If you had asked me 6 months ago about having a Training diary I would have given you an odd look. Yes I had a record of my running thanks to my Nike app but that was about it. I didn’t purposely log anything nor had it ever occurred to me that I should be. However the first thing my coach asked for when I started training was for a training diary. I have been writing a training diary since about November and now I don’t know what I would do without one.
So here is what I have leant and why I have found a training diary useful:
Using your training diary for: progression and confidence:
The most useful thing I have found about keeping a training diary is seeing the progression that I have made. I don’t know anyone that trains for any sport or activity that doesn’t want to get better whether its running faster, lifting heavier, achieving that difficult move in yoga, everyone wants to see improvement. Keeping a training log or diary is the perfect way to do this; you can see how far you come.
It is also useful to look back on when you have had a tough session and really struggled. There maybe a perfectly good reason and actually it wasn’t half as bad as you think. It can be hard to gain perceptive and often you can be your worst enemy I know I am the first person to put myself down!! There are lot of different things that can affect training lack of sleep, overtraining, poor nutrition, weather conditions many of which may be out of your control so its important to note if that’s why you didn’t feel so good after your session.
You can take confidence from it when you’re feeling low. For many sports apart from some events that receive medals from completing, you can’t physically keep what you have accomplished; your diary will be the closest thing to proof your doing to get. Half of sport is mental having the mentality and confidence to keep going and get out the door is often the biggest battle. Also if you have a good session, figuring out why is important, what did you do different that day?
Using your training diary for: Training Analysis, What works for you?

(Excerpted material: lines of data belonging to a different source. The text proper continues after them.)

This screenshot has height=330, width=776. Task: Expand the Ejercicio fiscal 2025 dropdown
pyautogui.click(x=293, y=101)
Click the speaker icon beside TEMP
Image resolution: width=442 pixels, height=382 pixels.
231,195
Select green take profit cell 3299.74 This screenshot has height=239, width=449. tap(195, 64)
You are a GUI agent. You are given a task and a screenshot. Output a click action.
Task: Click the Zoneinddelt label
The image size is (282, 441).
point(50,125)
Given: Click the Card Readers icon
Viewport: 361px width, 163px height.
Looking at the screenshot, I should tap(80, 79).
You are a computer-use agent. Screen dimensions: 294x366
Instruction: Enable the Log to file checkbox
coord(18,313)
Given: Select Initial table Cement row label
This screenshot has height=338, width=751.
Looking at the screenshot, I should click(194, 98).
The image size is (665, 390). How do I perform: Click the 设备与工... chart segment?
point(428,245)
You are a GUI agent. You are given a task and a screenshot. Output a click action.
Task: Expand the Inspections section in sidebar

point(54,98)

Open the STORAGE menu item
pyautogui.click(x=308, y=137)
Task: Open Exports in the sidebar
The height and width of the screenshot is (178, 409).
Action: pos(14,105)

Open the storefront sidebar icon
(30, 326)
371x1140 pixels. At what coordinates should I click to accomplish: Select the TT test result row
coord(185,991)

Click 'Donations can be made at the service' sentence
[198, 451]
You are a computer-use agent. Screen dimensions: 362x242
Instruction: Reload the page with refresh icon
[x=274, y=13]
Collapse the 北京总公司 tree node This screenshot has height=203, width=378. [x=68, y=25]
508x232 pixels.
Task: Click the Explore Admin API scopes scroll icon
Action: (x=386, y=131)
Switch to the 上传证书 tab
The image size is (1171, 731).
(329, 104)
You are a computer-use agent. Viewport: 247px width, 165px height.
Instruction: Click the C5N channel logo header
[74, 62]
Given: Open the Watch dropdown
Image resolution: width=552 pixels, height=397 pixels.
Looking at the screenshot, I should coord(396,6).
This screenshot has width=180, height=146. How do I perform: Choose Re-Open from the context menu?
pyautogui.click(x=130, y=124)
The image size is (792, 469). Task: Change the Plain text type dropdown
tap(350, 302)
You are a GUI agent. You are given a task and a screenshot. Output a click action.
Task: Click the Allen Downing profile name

“There is no knowledge that is not power. Life is a succession of lesions which must be lived to be understood”- Ralph Waldo Emerson
The more information you have, the more you will be able to figure out what works for you and where you are going wrong or areas that you need to improve on. Everyone is different what works for some will be another persons idea of hell this is the same for all aspects of training. When you look back at the information you’ll be able to see what worked before and what you found most useful, then you can tweak your training plan to include of the different aspects that worked well previously. It works just as well for other aspects of your training for example nutrition, what did you eat before or after, how long did you wait before training, did you use a gel or electrolyte drink during your session, all theses things can affects your performance and recovery.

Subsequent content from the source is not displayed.